After the findings were confirmed, the researchers set about determining how the fish had traveled from Africa to Mexico. Nearly all catfishes are freshwater species, so a marine route was highly improbable. The simplest solution would be for the Chiapas catfish to diverge from the African catfishes when South America and Africa separated. But the last time the two landmasses were combined was in the southern supercontinent of Gondwana, which broke apart an estimated 100 million years ago, before the split of the Chiapas catfish.

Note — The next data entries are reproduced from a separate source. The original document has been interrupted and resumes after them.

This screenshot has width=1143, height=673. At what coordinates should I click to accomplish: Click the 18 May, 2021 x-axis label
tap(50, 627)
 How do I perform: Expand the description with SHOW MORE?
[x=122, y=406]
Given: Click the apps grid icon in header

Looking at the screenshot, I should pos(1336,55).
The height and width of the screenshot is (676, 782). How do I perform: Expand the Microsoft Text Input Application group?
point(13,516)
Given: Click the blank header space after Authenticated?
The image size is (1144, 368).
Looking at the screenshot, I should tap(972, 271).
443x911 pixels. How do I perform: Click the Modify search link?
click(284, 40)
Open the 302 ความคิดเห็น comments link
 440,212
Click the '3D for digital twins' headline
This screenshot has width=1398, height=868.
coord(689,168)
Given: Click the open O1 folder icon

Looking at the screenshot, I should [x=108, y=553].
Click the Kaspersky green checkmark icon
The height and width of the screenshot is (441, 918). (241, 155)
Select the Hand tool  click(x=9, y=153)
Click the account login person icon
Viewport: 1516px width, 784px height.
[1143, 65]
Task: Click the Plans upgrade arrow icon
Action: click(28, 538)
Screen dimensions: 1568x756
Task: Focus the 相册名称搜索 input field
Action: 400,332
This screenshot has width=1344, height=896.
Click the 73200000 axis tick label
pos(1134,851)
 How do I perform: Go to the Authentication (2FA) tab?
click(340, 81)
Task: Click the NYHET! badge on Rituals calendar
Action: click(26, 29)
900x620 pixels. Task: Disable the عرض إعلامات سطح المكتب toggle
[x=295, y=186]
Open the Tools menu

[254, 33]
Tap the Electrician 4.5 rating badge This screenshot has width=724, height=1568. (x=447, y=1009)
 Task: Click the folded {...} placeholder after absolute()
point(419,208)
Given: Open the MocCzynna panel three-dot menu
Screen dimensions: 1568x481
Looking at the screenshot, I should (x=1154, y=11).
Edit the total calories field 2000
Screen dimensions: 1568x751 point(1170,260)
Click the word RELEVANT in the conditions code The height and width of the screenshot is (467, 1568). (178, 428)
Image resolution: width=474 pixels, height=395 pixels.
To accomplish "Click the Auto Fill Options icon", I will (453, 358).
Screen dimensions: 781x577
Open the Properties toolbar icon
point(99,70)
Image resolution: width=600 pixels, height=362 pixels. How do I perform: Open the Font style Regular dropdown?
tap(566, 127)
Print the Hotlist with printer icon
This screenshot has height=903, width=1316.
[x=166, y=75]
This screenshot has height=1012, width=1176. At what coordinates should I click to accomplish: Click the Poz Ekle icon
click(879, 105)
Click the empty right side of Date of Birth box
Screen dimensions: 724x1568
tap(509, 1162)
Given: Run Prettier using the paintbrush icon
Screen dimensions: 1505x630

According to the researchers, that leaves only two scenarios where the geological record provides evidence for a plausible land-locked freshwater connection: Either the Chiapas catfish traveled through Asia, across the Bering Strait, down through North America, and into southern Mexico; or, it traversed Europe, journeyed along an ancient North Atlantic land bridge, through Eastern Canada, and further on to Mexico. "Any of these scenarios seem somewhat outlandish, and it's a matter of choosing between hypotheses," says Sullivan.

Joseph Nelson, a fish systematist at the University of Alberta in Edmonton, Canada, thinks the North Atlantic land bridge explanation is more likely. "To me, it's the simplest, the most direct, and the shortest, so I would tend to favor it - but you never know," he says. With no living relatives or fossil remains, there's no way to say one way or the other, he admits. "The most direct way of solving it will be to find fossils."

Sullivan optimistically thinks that's a real possibility. "The discovery of Lacantunia in the first place was a huge surprise, and there could be other surprises in the future."